[Word and element location records]

● ● ● ● ● ● ●

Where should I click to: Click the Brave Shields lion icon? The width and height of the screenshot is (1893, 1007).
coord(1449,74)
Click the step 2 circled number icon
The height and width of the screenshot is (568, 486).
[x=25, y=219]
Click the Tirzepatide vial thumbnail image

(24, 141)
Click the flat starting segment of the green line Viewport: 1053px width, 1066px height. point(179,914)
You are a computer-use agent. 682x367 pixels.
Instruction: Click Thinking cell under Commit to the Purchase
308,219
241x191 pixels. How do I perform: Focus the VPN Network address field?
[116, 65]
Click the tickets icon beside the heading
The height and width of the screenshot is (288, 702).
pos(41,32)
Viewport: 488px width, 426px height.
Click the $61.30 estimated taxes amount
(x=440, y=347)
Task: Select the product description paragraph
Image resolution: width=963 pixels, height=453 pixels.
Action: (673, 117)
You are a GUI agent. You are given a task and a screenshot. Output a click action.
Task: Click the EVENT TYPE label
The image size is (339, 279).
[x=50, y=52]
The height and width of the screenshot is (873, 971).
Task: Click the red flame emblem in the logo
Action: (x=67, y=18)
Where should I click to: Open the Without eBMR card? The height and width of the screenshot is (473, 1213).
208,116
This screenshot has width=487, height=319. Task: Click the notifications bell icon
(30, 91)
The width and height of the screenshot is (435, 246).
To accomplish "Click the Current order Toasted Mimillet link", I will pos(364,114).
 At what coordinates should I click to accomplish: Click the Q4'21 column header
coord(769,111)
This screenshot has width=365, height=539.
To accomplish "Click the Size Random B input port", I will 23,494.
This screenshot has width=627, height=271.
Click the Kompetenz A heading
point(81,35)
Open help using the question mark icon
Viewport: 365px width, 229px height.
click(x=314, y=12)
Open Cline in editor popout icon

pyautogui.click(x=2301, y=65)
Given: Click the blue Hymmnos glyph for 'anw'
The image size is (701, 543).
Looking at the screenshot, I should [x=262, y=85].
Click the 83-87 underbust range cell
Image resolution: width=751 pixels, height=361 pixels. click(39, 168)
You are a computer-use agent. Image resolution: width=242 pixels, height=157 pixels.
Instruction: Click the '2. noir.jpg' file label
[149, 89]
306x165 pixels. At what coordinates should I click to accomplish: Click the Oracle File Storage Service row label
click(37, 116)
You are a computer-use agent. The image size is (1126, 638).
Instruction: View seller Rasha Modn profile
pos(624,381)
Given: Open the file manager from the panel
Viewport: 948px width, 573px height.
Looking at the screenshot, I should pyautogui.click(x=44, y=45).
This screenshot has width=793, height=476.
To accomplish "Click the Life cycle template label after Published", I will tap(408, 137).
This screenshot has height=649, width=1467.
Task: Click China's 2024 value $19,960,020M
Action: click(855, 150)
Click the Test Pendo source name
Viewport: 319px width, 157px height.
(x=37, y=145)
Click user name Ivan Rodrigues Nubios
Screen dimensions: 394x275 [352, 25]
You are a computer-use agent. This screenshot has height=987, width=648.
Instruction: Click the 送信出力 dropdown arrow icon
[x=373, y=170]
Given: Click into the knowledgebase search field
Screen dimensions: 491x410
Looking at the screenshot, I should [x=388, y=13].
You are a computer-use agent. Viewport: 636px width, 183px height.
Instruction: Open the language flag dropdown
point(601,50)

● ● ● ● ● ● ●

EXERCISE GOAL:
Convert the material above into a Markdown table with two columns, Row and Material line, putting a running row number in the first column and each non-blank line in the second. Include every line of the material and leave out the blank lines.

EXPECTED ANSWER:
| Row | Material line |
|---|---|
| 1 | Where should I click to: Click the Brave Shields lion icon? The width and height of the screenshot is (1893, 1007). |
| 2 | coord(1449,74) |
| 3 | Click the step 2 circled number icon |
| 4 | The height and width of the screenshot is (568, 486). |
| 5 | [x=25, y=219] |
| 6 | Click the Tirzepatide vial thumbnail image |
| 7 | (24, 141) |
| 8 | Click the flat starting segment of the green line Viewport: 1053px width, 1066px height. point(179,914) |
| 9 | You are a computer-use agent. 682x367 pixels. |
| 10 | Instruction: Click Thinking cell under Commit to the Purchase |
| 11 | 308,219 |
| 12 | 241x191 pixels. How do I perform: Focus the VPN Network address field? |
| 13 | [116, 65] |
| 14 | Click the tickets icon beside the heading |
| 15 | The height and width of the screenshot is (288, 702). |
| 16 | pos(41,32) |
| 17 | Viewport: 488px width, 426px height. |
| 18 | Click the $61.30 estimated taxes amount |
| 19 | (x=440, y=347) |
| 20 | Task: Select the product description paragraph |
| 21 | Image resolution: width=963 pixels, height=453 pixels. |
| 22 | Action: (673, 117) |
| 23 | You are a GUI agent. You are given a task and a screenshot. Output a click action. |
| 24 | Task: Click the EVENT TYPE label |
| 25 | The image size is (339, 279). |
| 26 | [x=50, y=52] |
| 27 | The height and width of the screenshot is (873, 971). |
| 28 | Task: Click the red flame emblem in the logo |
| 29 | Action: (x=67, y=18) |
| 30 | Where should I click to: Open the Without eBMR card? The height and width of the screenshot is (473, 1213). |
| 31 | 208,116 |
| 32 | This screenshot has width=487, height=319. Task: Click the notifications bell icon |
| 33 | (30, 91) |
| 34 | The width and height of the screenshot is (435, 246). |
| 35 | To accomplish "Click the Current order Toasted Mimillet link", I will pos(364,114). |
| 36 |  At what coordinates should I click to accomplish: Click the Q4'21 column header |
| 37 | coord(769,111) |
| 38 | This screenshot has width=365, height=539. |
| 39 | To accomplish "Click the Size Random B input port", I will 23,494. |
| 40 | This screenshot has width=627, height=271. |
| 41 | Click the Kompetenz A heading |
| 42 | point(81,35) |
| 43 | Open help using the question mark icon |
| 44 | Viewport: 365px width, 229px height. |
| 45 | click(x=314, y=12) |
| 46 | Open Cline in editor popout icon |
| 47 | pyautogui.click(x=2301, y=65) |
| 48 | Given: Click the blue Hymmnos glyph for 'anw' |
| 49 | The image size is (701, 543). |
| 50 | Looking at the screenshot, I should [x=262, y=85]. |
| 51 | Click the 83-87 underbust range cell |
| 52 | Image resolution: width=751 pixels, height=361 pixels. click(39, 168) |
| 53 | You are a computer-use agent. Image resolution: width=242 pixels, height=157 pixels. |
| 54 | Instruction: Click the '2. noir.jpg' file label |
| 55 | [149, 89] |
| 56 | 306x165 pixels. At what coordinates should I click to accomplish: Click the Oracle File Storage Service row label |
| 57 | click(37, 116) |
| 58 | You are a computer-use agent. The image size is (1126, 638). |
| 59 | Instruction: View seller Rasha Modn profile |
| 60 | pos(624,381) |
| 61 | Given: Open the file manager from the panel |
| 62 | Viewport: 948px width, 573px height. |
| 63 | Looking at the screenshot, I should pyautogui.click(x=44, y=45). |
| 64 | This screenshot has width=793, height=476. |
| 65 | To accomplish "Click the Life cycle template label after Published", I will tap(408, 137). |
| 66 | This screenshot has height=649, width=1467. |
| 67 | Task: Click China's 2024 value $19,960,020M |
| 68 | Action: click(855, 150) |
| 69 | Click the Test Pendo source name |
| 70 | Viewport: 319px width, 157px height. |
| 71 | (x=37, y=145) |
| 72 | Click user name Ivan Rodrigues Nubios |
| 73 | Screen dimensions: 394x275 [352, 25] |
| 74 | You are a computer-use agent. This screenshot has height=987, width=648. |
| 75 | Instruction: Click the 送信出力 dropdown arrow icon |
| 76 | [x=373, y=170] |
| 77 | Given: Click into the knowledgebase search field |
| 78 | Screen dimensions: 491x410 |
| 79 | Looking at the screenshot, I should [x=388, y=13]. |
| 80 | You are a computer-use agent. Viewport: 636px width, 183px height. |
| 81 | Instruction: Open the language flag dropdown |
| 82 | point(601,50) |